▸ **TASK REQUIREMENTS**: The records are to be copied from the line that contains "The image size is (1414, 436)." through their last line, word for word, with every picture left out.

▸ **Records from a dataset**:

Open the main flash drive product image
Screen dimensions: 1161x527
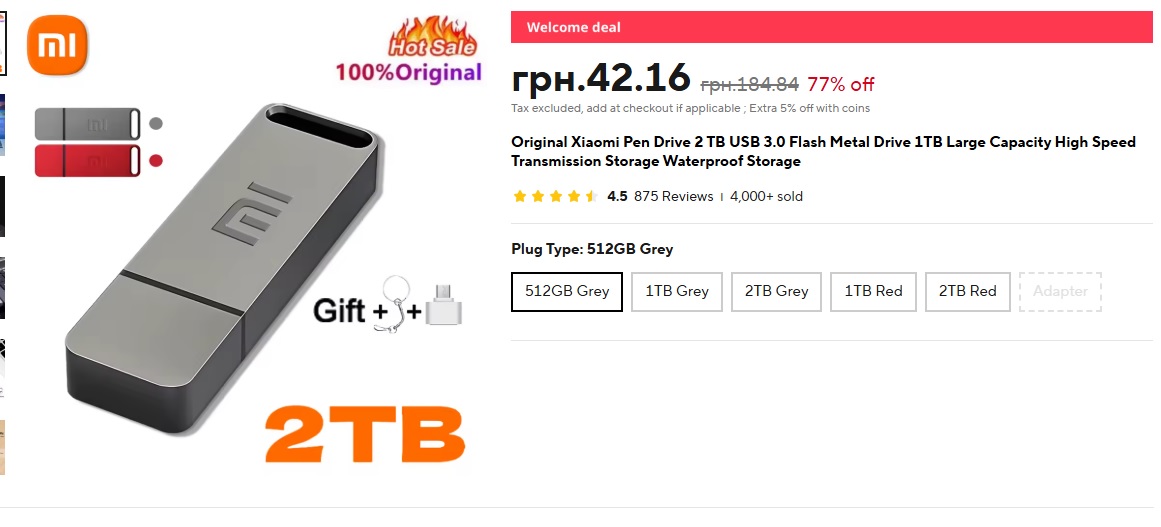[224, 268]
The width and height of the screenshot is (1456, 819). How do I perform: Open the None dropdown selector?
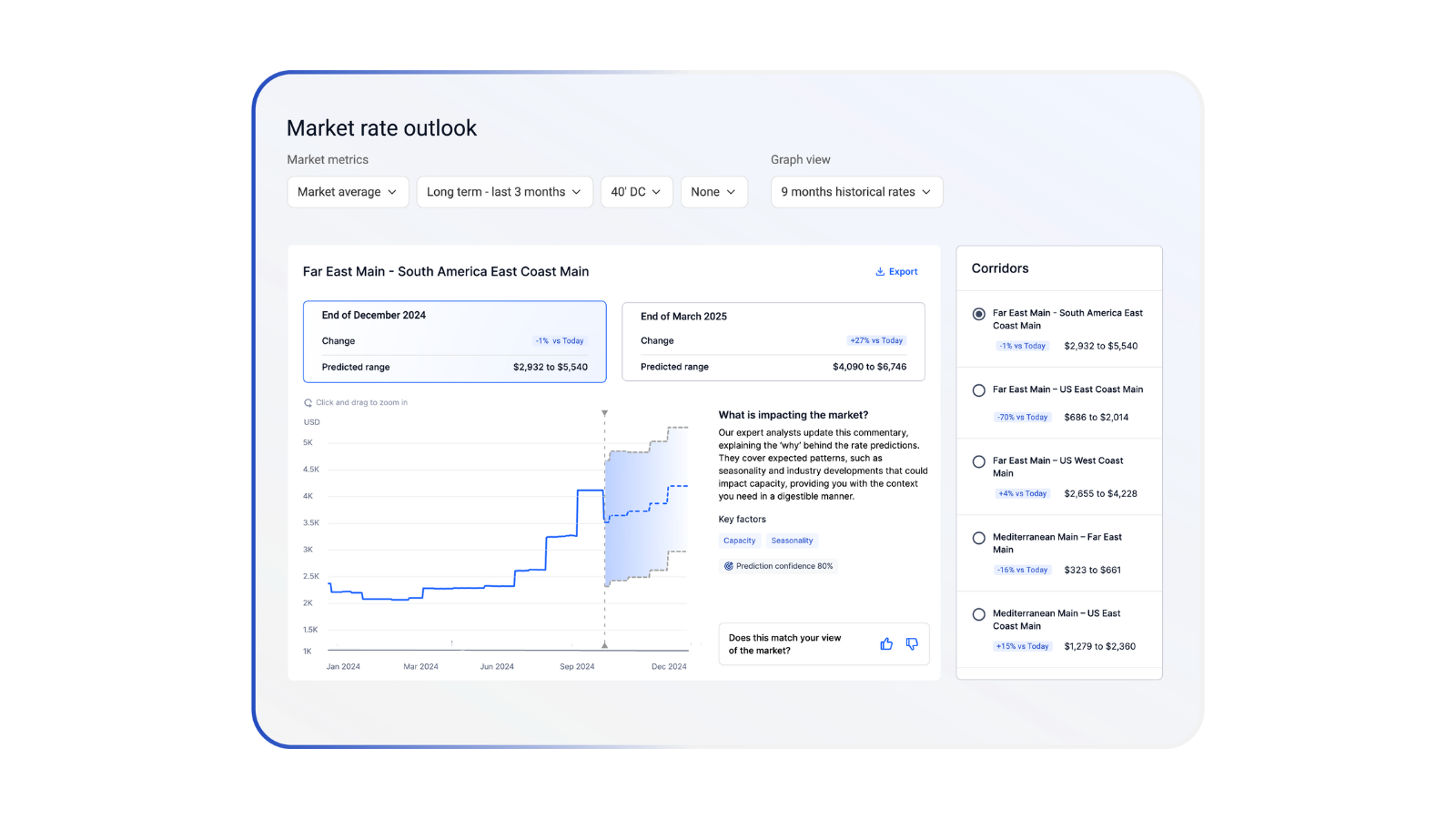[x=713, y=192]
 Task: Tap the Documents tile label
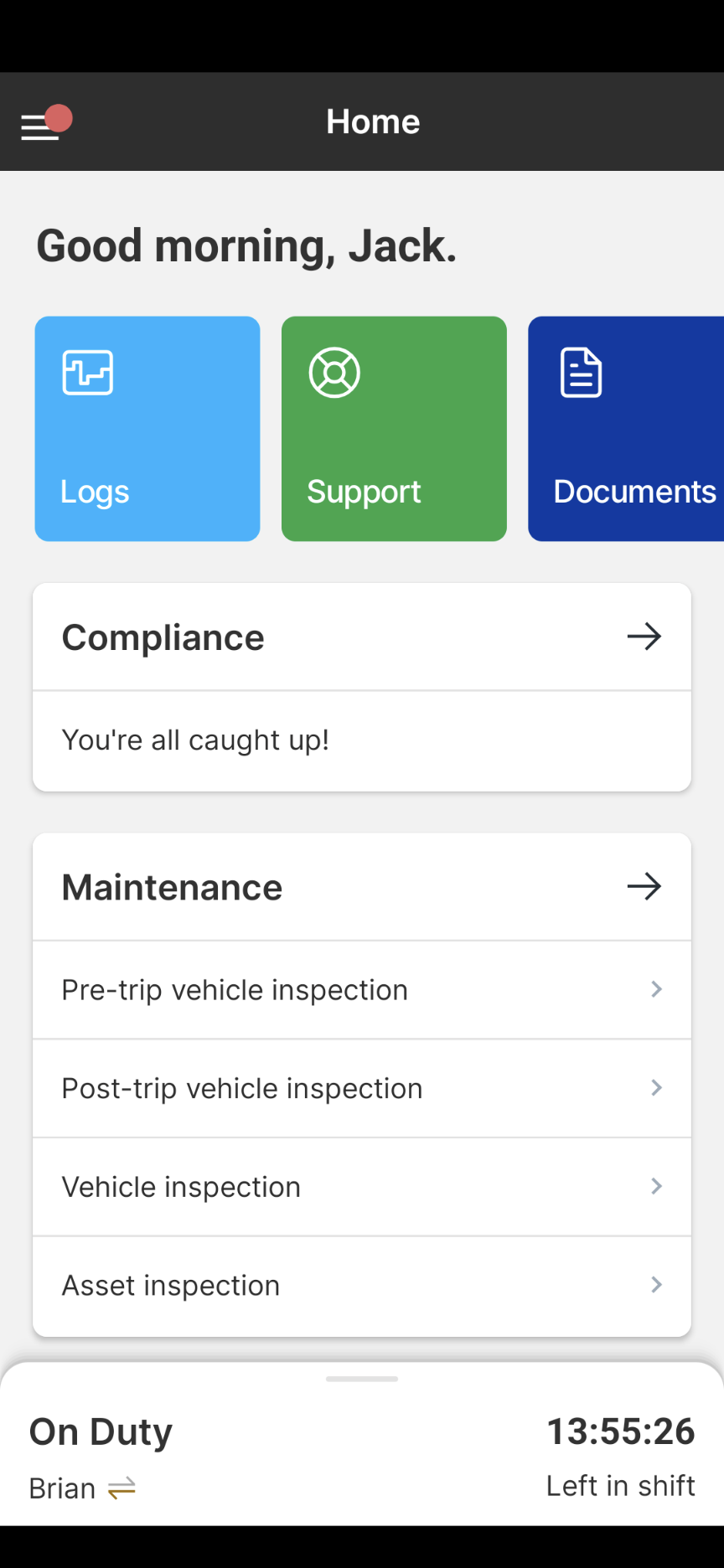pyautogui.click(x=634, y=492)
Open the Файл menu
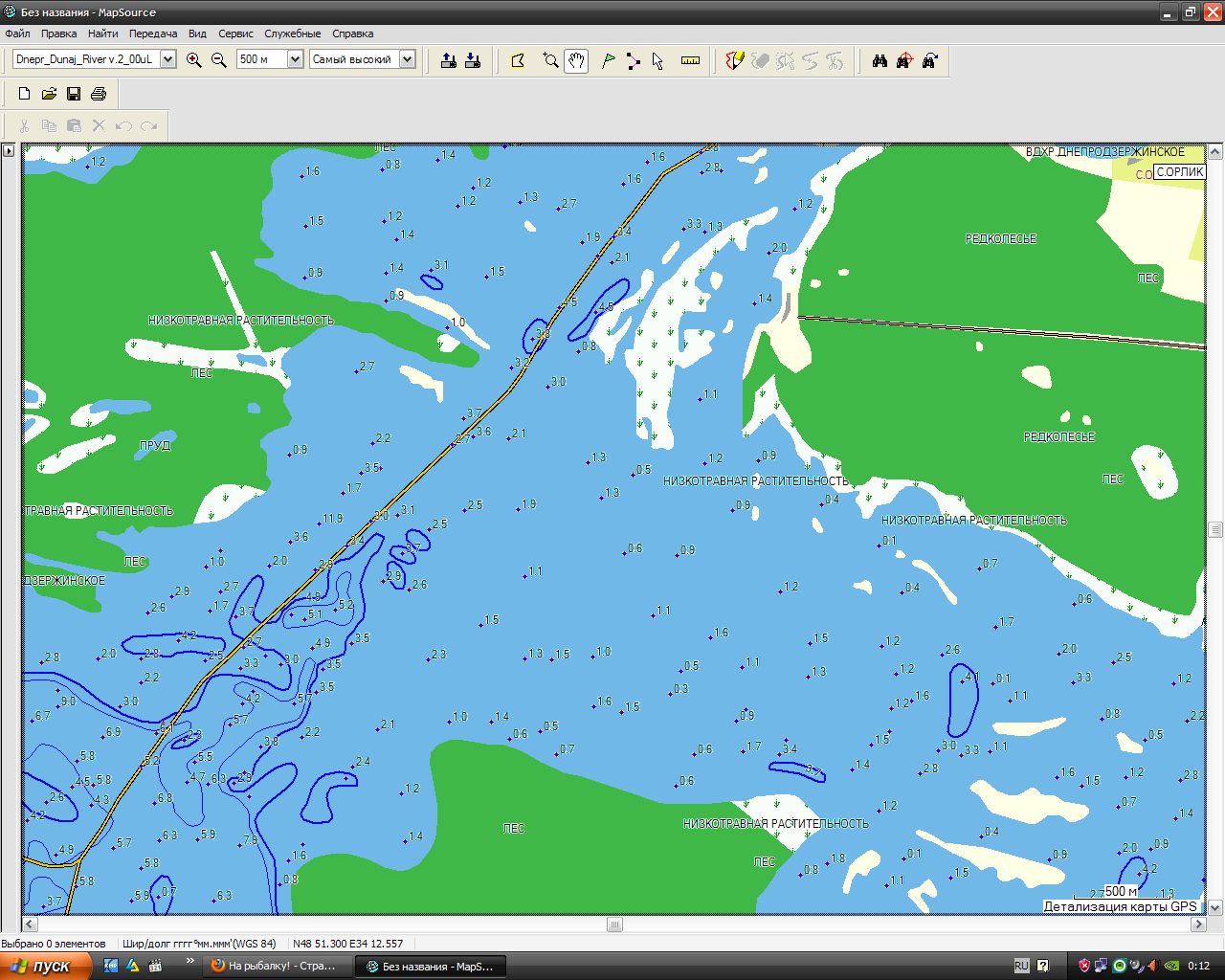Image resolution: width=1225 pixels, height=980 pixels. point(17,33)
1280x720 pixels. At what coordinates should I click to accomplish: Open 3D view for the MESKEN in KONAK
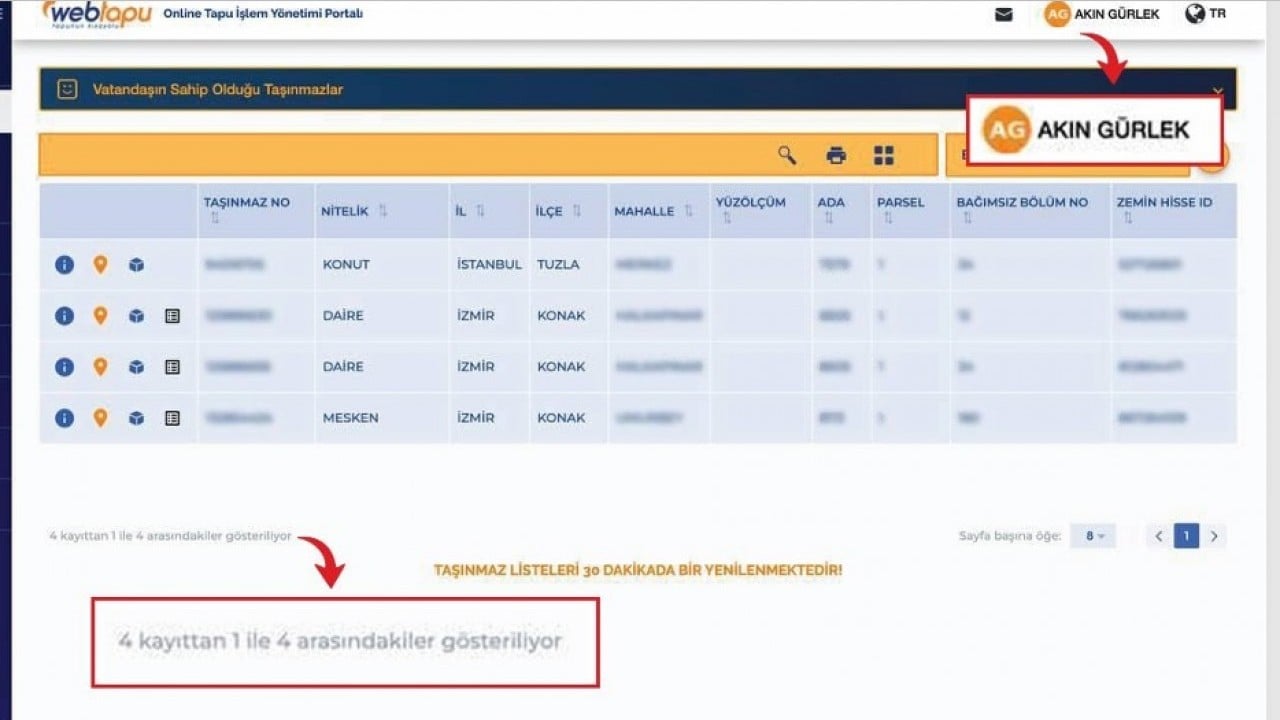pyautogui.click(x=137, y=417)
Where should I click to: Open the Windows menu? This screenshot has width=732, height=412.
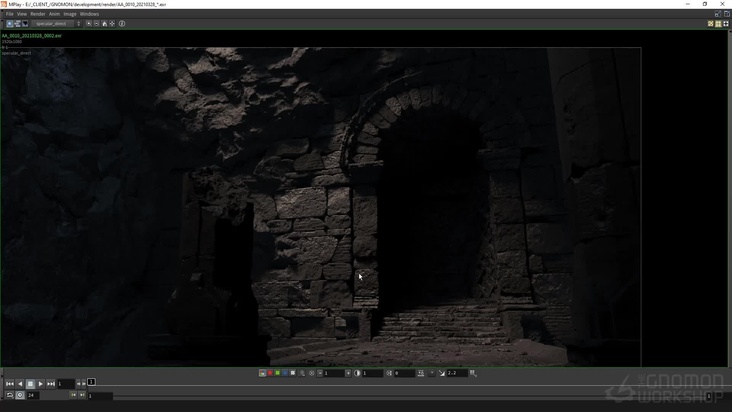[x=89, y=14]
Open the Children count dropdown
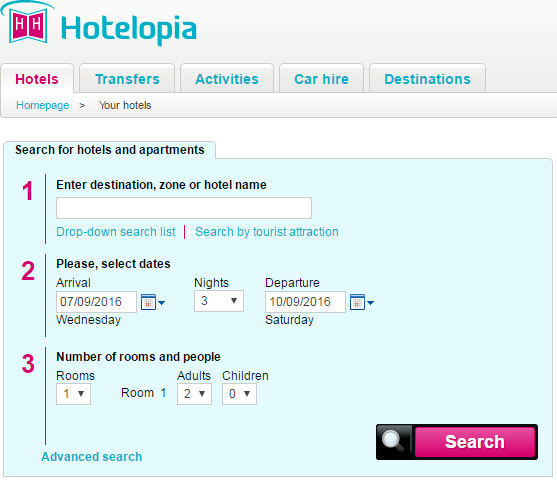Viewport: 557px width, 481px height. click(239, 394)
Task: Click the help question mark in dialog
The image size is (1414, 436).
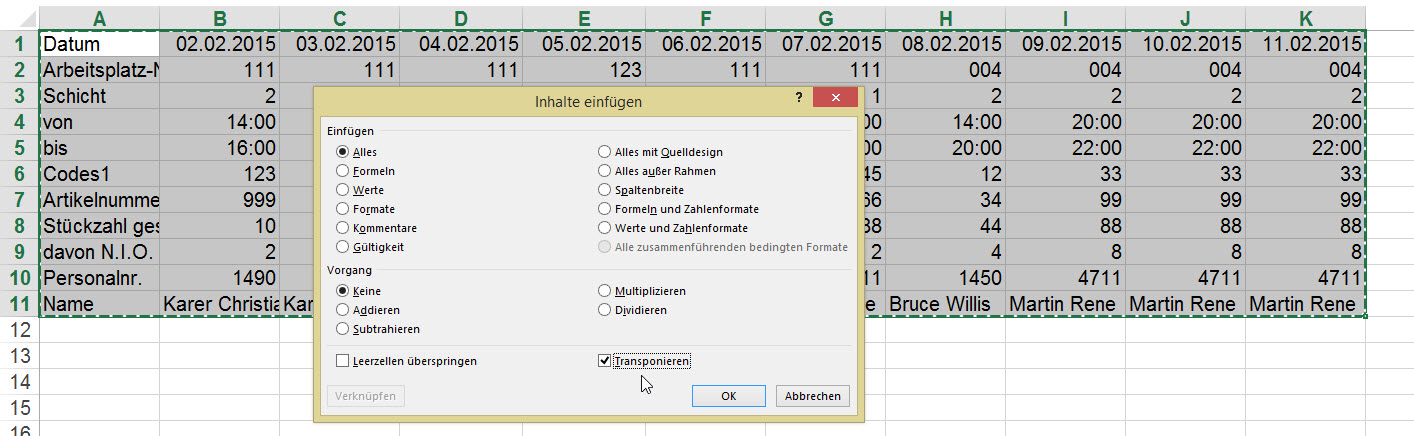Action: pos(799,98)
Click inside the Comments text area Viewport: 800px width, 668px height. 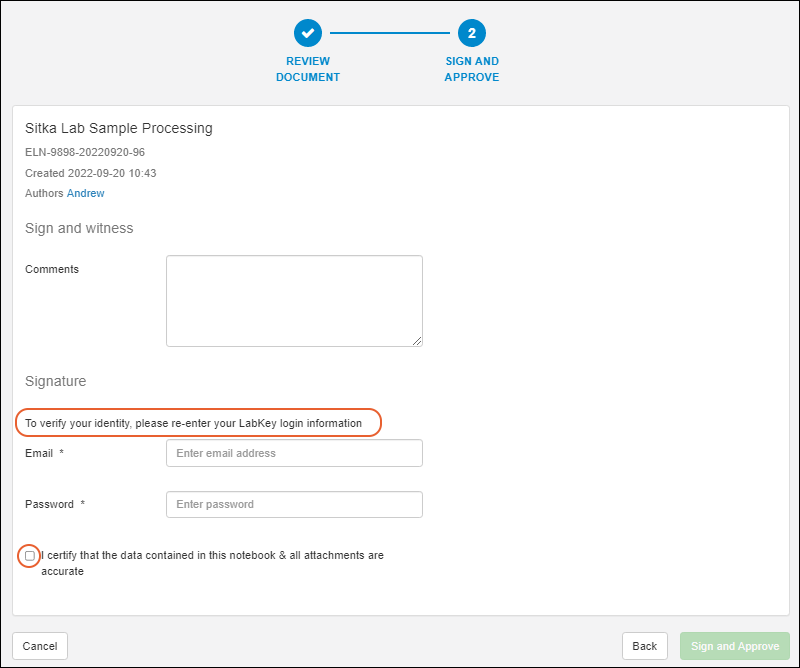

▸ **ANSWER SECTION**:
The image size is (1414, 436).
Action: pos(799,98)
Click inside the Comments text area Viewport: 800px width, 668px height. 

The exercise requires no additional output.